> INSTRUCTIONS FOR THE TASK
Where the line containing "The image size is (1501, 938)." appears below, start there and repeat each line exactly to the end. Leave the pictures out.

Data excerpts:

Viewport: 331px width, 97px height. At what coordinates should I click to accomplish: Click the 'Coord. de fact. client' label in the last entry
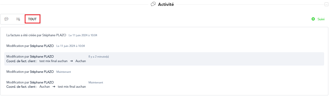(22, 87)
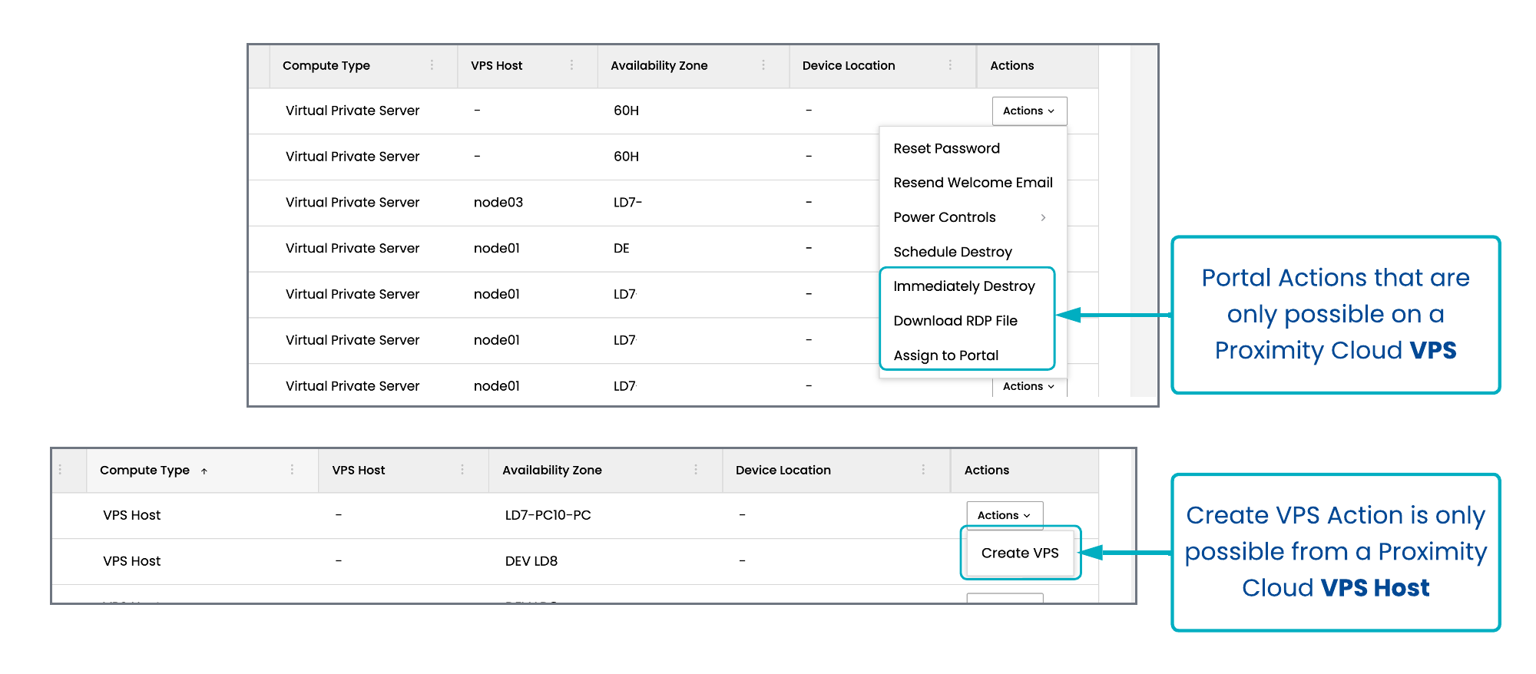Open Actions dropdown on last Virtual Private Server row
This screenshot has height=674, width=1536.
[1028, 386]
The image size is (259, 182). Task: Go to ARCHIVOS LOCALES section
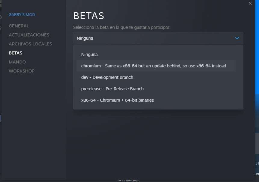[x=30, y=44]

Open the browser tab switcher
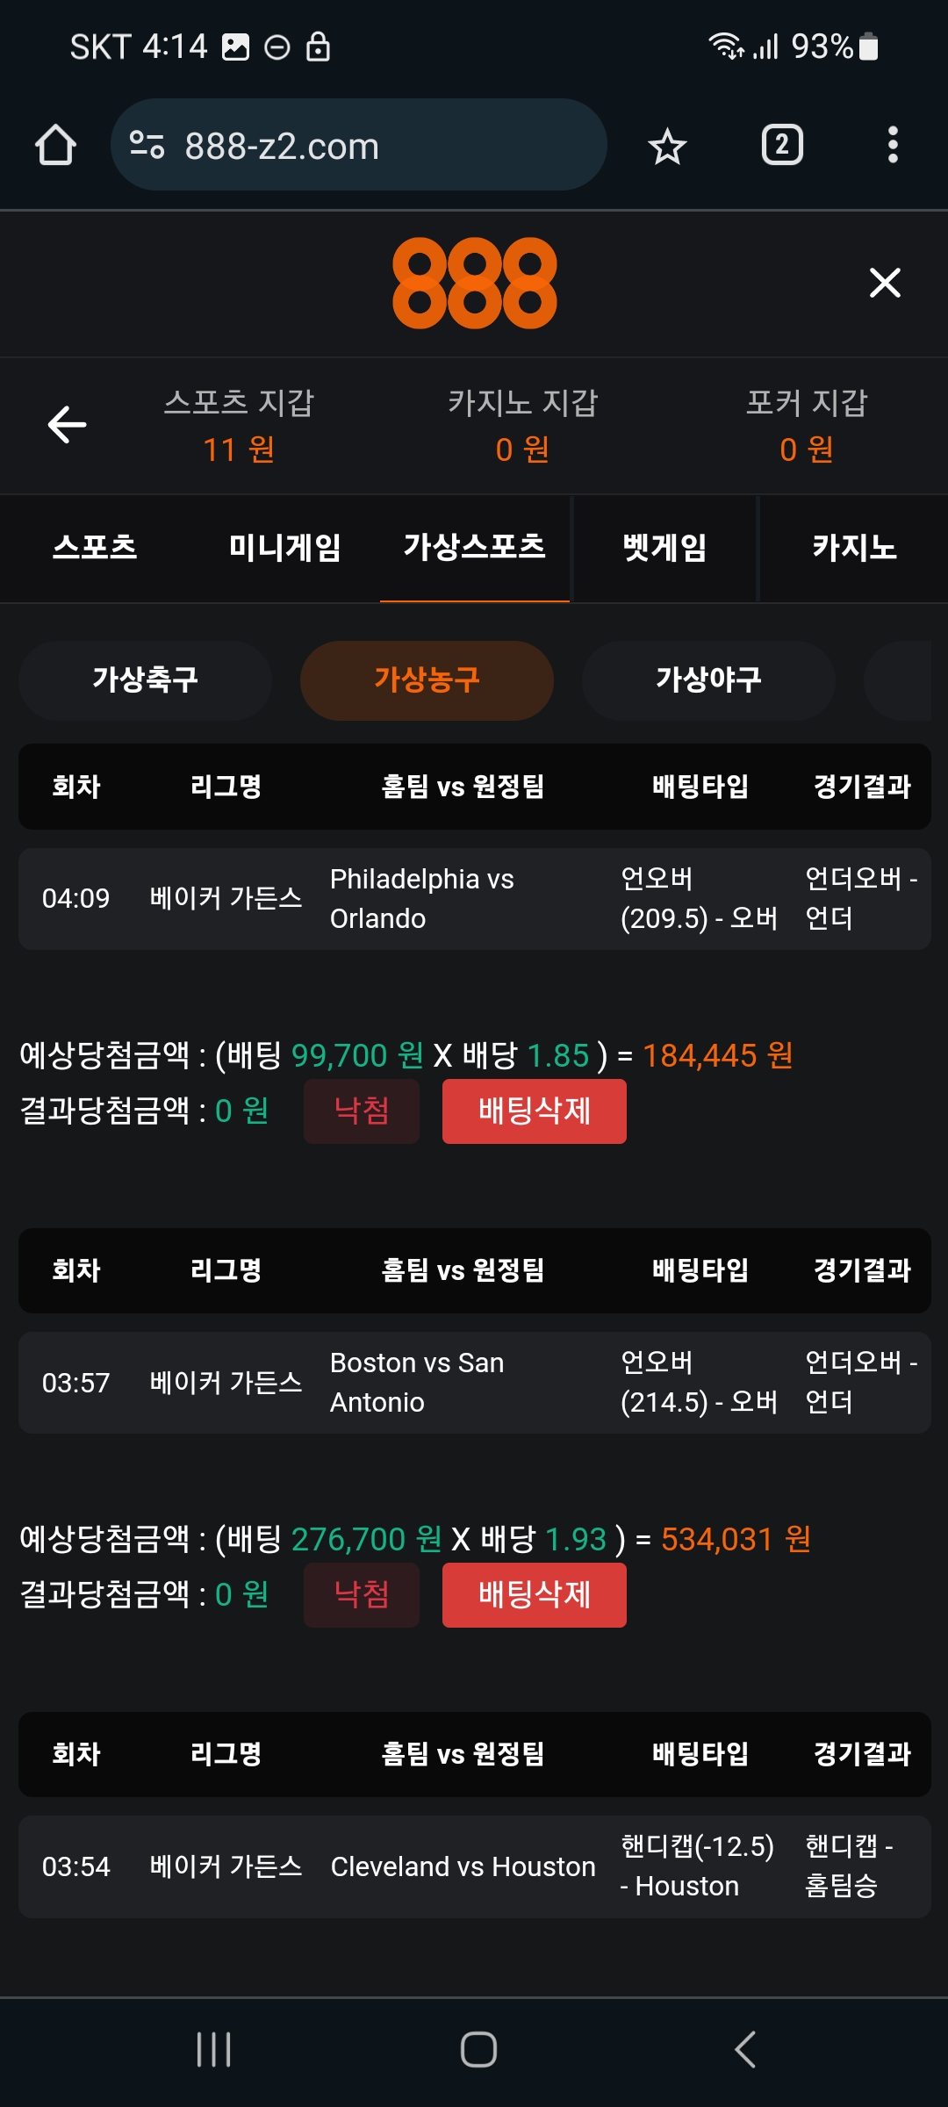(x=782, y=145)
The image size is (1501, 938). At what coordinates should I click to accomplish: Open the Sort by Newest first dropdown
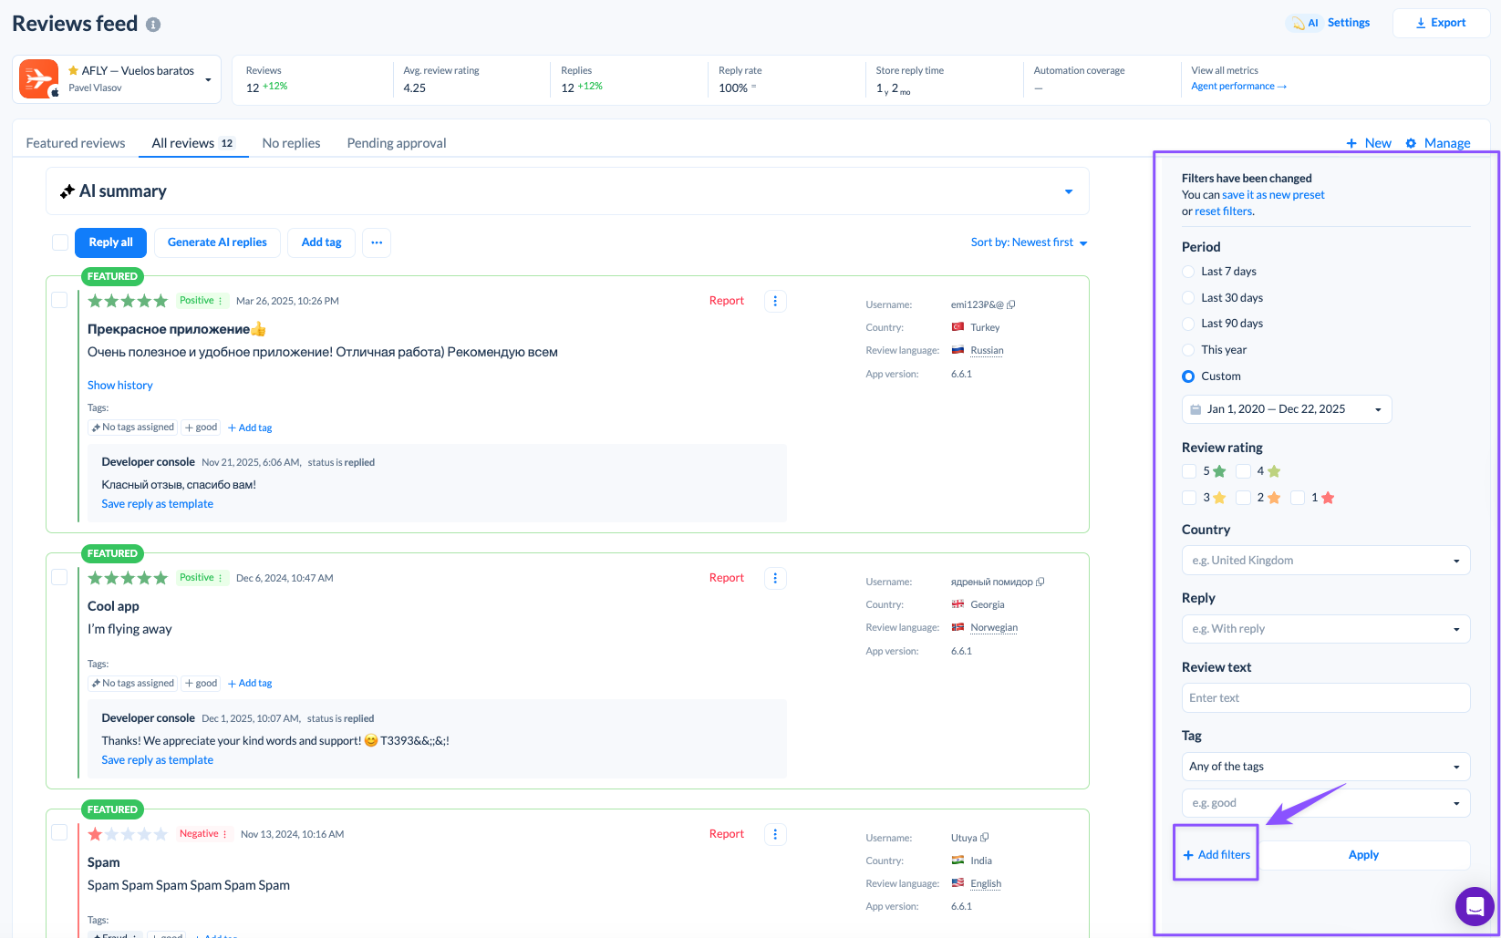pyautogui.click(x=1029, y=242)
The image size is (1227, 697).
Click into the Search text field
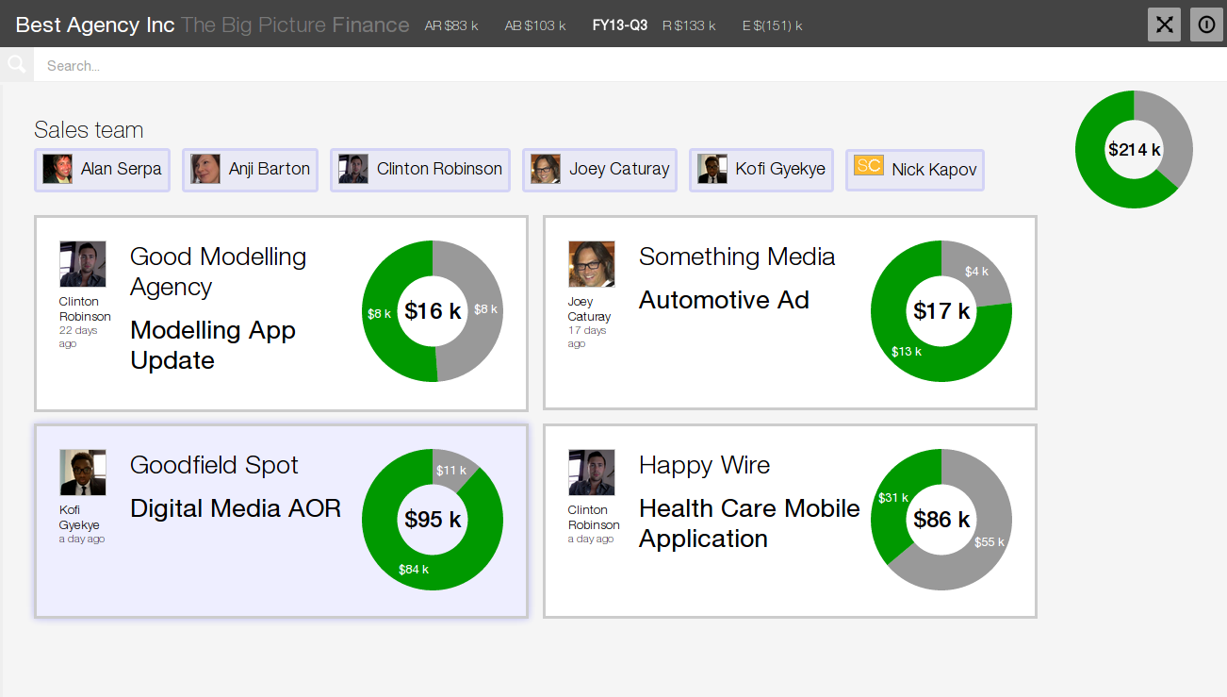pyautogui.click(x=565, y=65)
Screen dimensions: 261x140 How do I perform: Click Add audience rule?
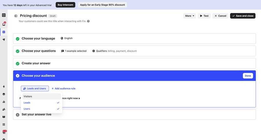pyautogui.click(x=64, y=89)
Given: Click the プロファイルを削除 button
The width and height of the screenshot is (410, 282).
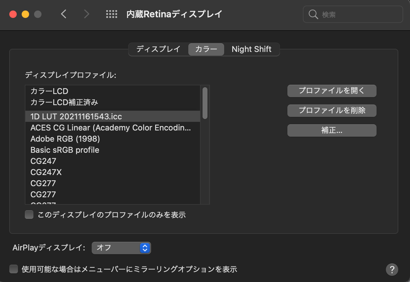Looking at the screenshot, I should pos(332,110).
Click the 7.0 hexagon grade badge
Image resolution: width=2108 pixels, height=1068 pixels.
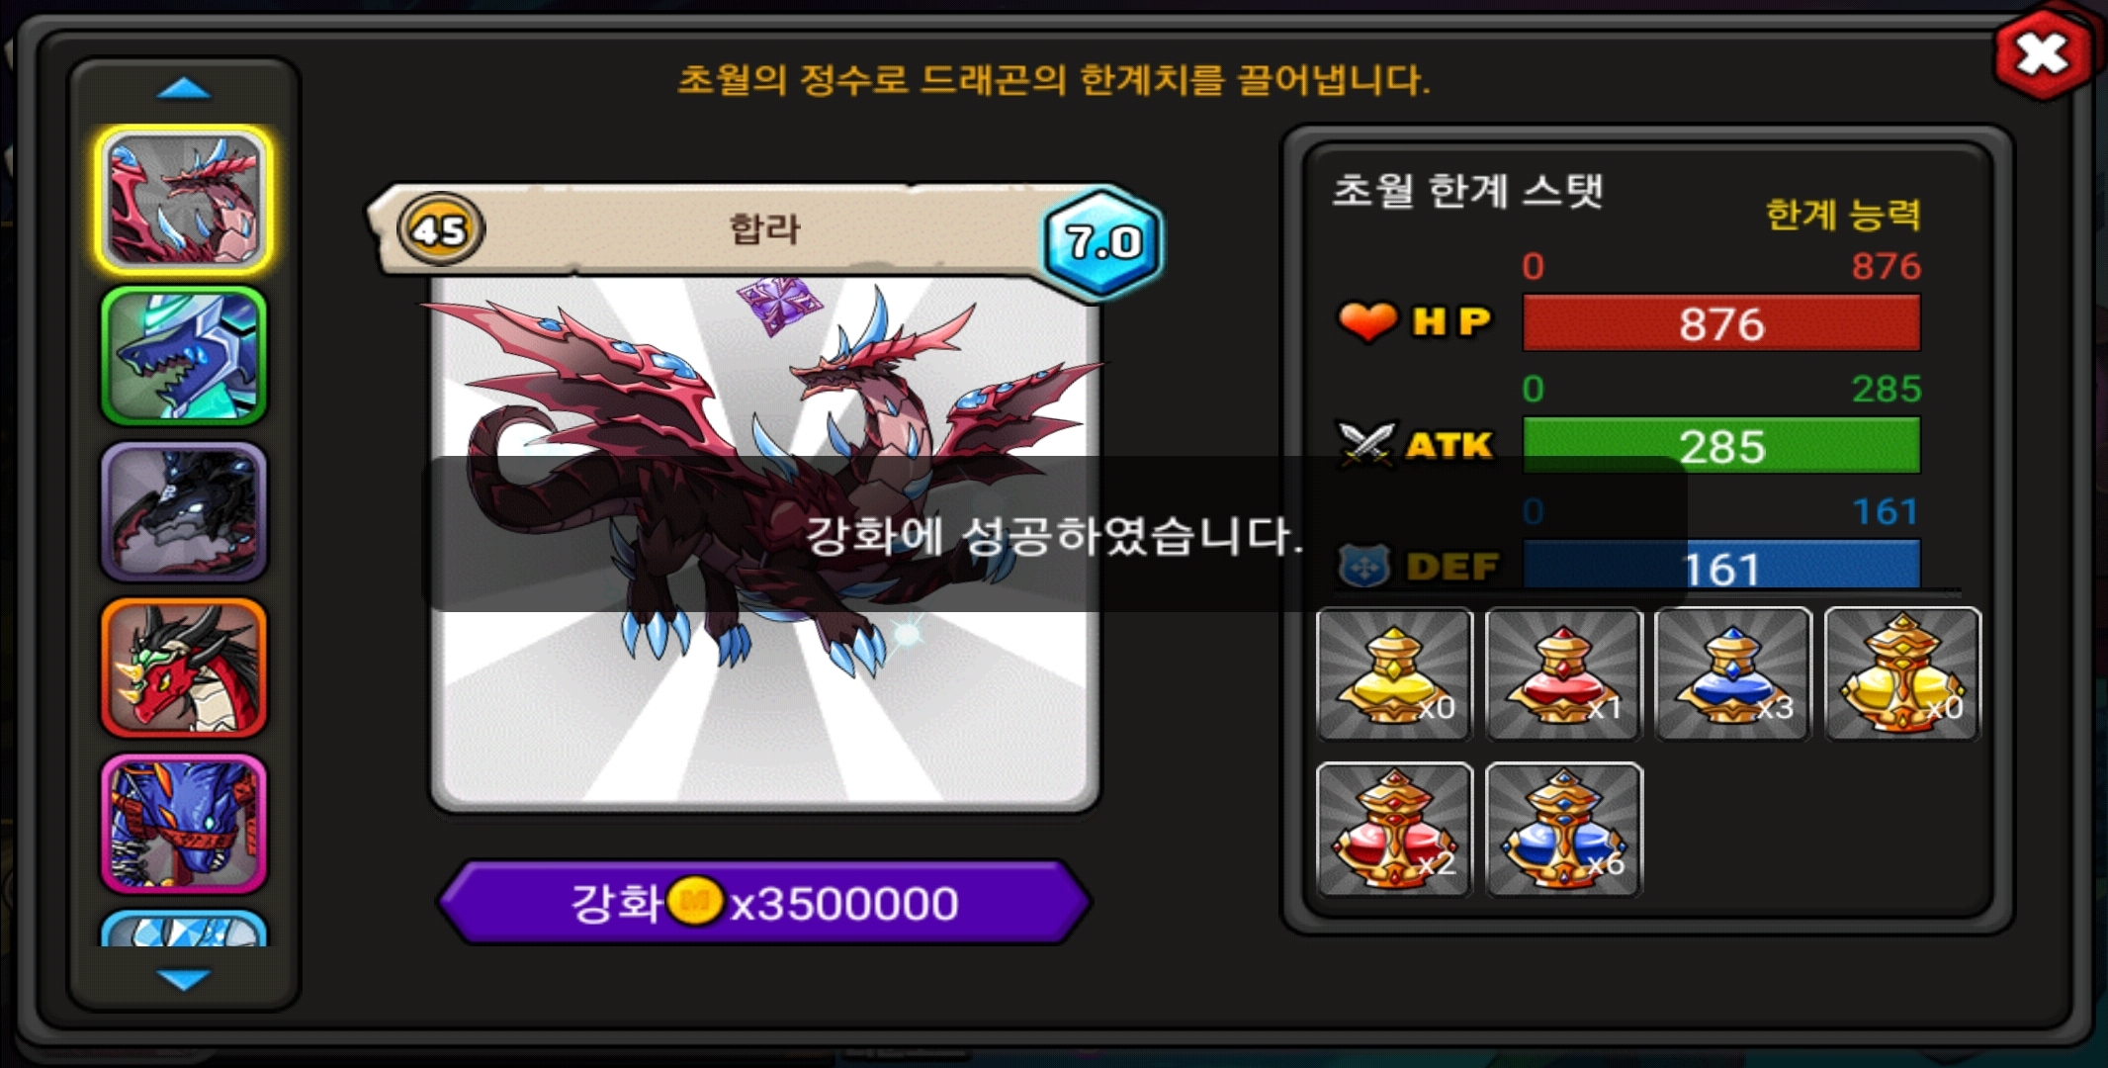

> ANSWER SECTION
The image size is (1501, 938). At what coordinates should I click to accomplish: Open the Sort by Newest first dropdown
pyautogui.click(x=1029, y=242)
The image size is (1227, 697).
Click into the Search text field
pyautogui.click(x=565, y=65)
Screen dimensions: 261x140 How do I perform: Click Add audience rule?
pyautogui.click(x=64, y=89)
Given: Click the プロファイルを削除 button
The width and height of the screenshot is (410, 282).
Looking at the screenshot, I should pos(332,110).
Click the 7.0 hexagon grade badge
Image resolution: width=2108 pixels, height=1068 pixels.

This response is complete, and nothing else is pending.